Bob didn't have much more to say after that—not that Marc blamed him. He was furious, absolutely seething now that he knew some thief had hacked into his computer system. He had two of the best internet security guys in the world on his payroll and some jackass had managed to completely hijack his security feed?

Enraged
didn't begin to cover what Marc was feeling.

He spent the next few hours snapping at his employees as every single one of them—including him—searched for the weakness. For how it had been done. By the time midnight rolled around, they still hadn't found the weakness in the operating system that had allowed this to happen. Which made him—and his computer security guys—even more suspicious.

Usually, hackers and thieves didn't care if you knew how they got in. They'd already gotten what they wanted, after all, so why should it matter to them if you closed the hole after they'd left? But this person had made sure to cover their tracks so well that Marc couldn't help wondering if this was the first time it had happened—or if it was merely the first time the thief had gotten caught?
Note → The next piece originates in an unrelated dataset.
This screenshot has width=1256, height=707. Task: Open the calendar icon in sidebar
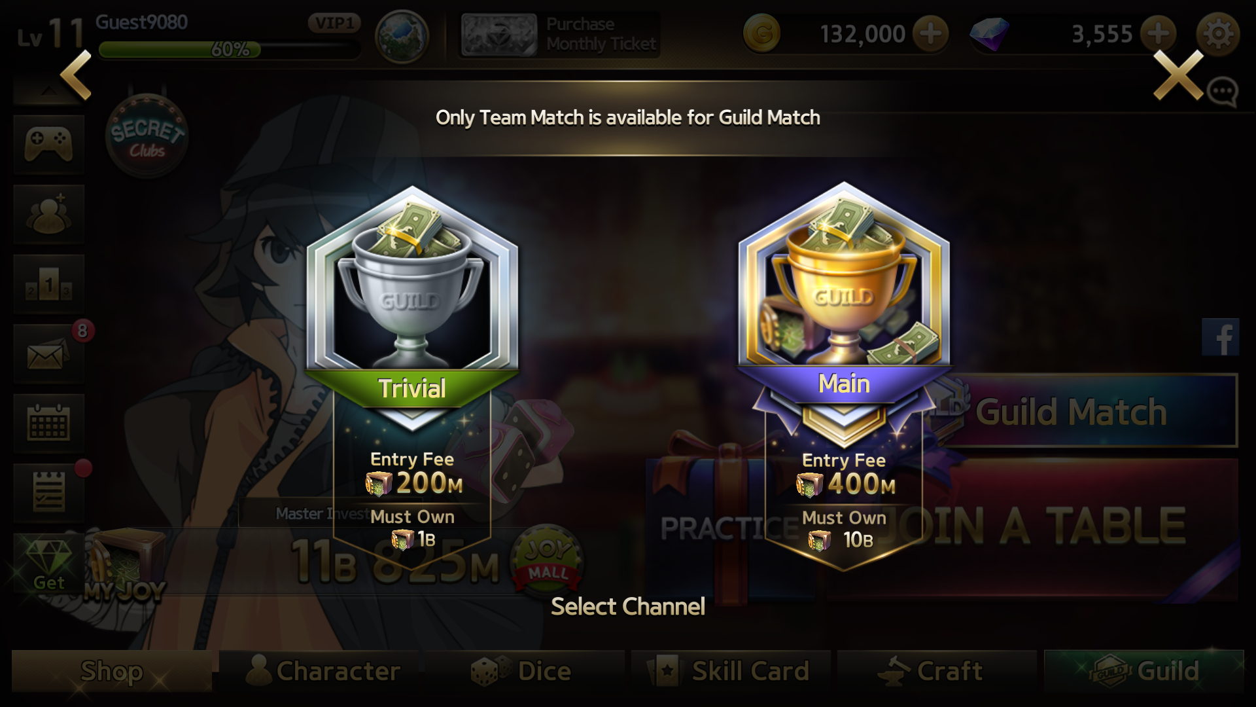48,424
Maybe the person had been stealing from them for quite some time, taking only a couple small, inconsequential stones every few months, all in an effort to stay off the radar.

They only inventoried the vault fully twice a year. So if this hadn't been going on very long—if they'd only caught it because of the internal audit they were running—

He finally let himself acknowledge what had been racing around his mind for hours. He finally let himself admit how thoroughly he'd screwed up.

The thought had him sweating, had his stomach clenching and his heart beating too fast. Because if this was an inside job, which he and his security guys thought it was, and it had been going on for a while, then...then there was no way Isa was responsible for it.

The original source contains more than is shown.